## TEXTO MOSTRADO
+ + + + +

La directora Maria Aberg, desde luego, afronta de frente los retos que plantea Wildefire. Hay una violencia crudamente realista: el asesinato de Spence y lo que viene después resulta especialmente potente. Las escenas de caos, disturbios y violencia doméstica son atronadoras, incómodas y marcadas a fuego por el dolor. De hecho, casi con toda seguridad esta es una producción mejor de lo que la obra merece.

Pero gran parte del diálogo es inaudible y la mayor parte de lo que se alcanza a oír o bien se grita o está pobremente interpretado. Esto hace muy difícil implicarse o sentir empatía por cualquiera de los personajes. Las tres grandes excepciones son Vince, de Cian Barry (una caracterización acertada de un buen hombre en una situación complicada), Spence, de Ricky Champ (el arquetipo de bobby, dispuesto a arriesgarse por el bien común aunque eso signifique cruzar una línea) y Maxine, de Sharlene Whyte (resolvió de forma extraordinaria la escena, imposible sobre el papel, que sigue al funeral de su marido).

+ + + + +

## SEGMENTO DE DATOS
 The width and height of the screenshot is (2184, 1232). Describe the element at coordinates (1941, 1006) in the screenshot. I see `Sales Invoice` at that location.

+ + + + +

## TUS TAREAS
**A)** Indica si cada afirmación concuerda con la reseña de Wildefire. Responde sí o no y cita las palabras de la reseña que lo deciden: (i) gran parte del diálogo no se oye; (ii) la obra merece una producción mejor que la que ha recibido; (iii) el papel de Spence lo interpreta Cian Barry.
**B)** Continúa la reseña de Wildefire a partir de su última oración.

## RESPUESTAS DEL EJERCICIO
**A)**
(i) Sí: «gran parte del diálogo es inaudible».
(ii) No: «casi con toda seguridad esta es una producción mejor de lo que la obra merece».
(iii) No: «Spence, de Ricky Champ».

**B)**
En el papel central, Lorraine Stanley parece tanto mal elegida como perdida. Se insiste mucho en el lado sexual del personaje, pero la Gail de Stanley parece casi asexual; del mismo modo, el papel requiere detalle, cuidado y matiz, pero Stanley ofrece una caracterización de puro ruido blanco. En lugar de convertir la destrucción minuciosa del personaje de Gail en un viaje doloroso pero comprensible, Stanley resulta estridente y generalista, una caricatura, no una persona real.

Tara Hodge interpreta a Kristal, una mujer con una pareja violenta. La Gail de Stanley intenta animarla a denunciar la violencia de su compañero, pero ella se niega repetidamente. Luego, cuando por fin está dispuesta a hacerlo, Gail, por sus propios problemas, se niega a ayudarla y Kristal, como consecuencia, recibe una paliza salvaje y de extrema violencia. Queda incapacitada, quizá de forma permanente, con la mandíbula destrozada; el dolor será su compañero de por vida. El mejor momento de Stanley llega en la conmovedora escena final, cuando le lleva un dibujo hecho por uno de los hijos de Kristal y afronta el daño que ella (Gail) ha permitido que ocurra.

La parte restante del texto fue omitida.